--- Available data ---

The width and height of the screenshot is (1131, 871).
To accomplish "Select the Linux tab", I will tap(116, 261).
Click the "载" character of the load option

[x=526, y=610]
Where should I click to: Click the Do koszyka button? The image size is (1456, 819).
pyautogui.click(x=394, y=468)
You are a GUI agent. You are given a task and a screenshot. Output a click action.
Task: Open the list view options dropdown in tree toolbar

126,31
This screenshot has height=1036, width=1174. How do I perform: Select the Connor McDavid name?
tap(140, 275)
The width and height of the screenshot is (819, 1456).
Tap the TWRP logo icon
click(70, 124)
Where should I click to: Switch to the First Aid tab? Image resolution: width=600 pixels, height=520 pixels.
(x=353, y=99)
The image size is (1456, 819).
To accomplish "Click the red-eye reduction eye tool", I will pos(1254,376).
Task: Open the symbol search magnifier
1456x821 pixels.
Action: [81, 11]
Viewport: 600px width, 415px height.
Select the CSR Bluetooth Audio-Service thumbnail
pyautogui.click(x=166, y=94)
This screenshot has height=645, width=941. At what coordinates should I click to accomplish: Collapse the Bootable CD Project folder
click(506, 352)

---

:: Description of the task ::
Your output must contain exactly the lines from the one containing "Where should I click to: Switch" to the final line of the data above, and no other text.

:: Solution for this task ::
Where should I click to: Switch to the First Aid tab? Image resolution: width=600 pixels, height=520 pixels.
(x=353, y=99)
The image size is (1456, 819).
To accomplish "Click the red-eye reduction eye tool", I will pos(1254,376).
Task: Open the symbol search magnifier
1456x821 pixels.
Action: [81, 11]
Viewport: 600px width, 415px height.
Select the CSR Bluetooth Audio-Service thumbnail
pyautogui.click(x=166, y=94)
This screenshot has height=645, width=941. At what coordinates should I click to accomplish: Collapse the Bootable CD Project folder
click(506, 352)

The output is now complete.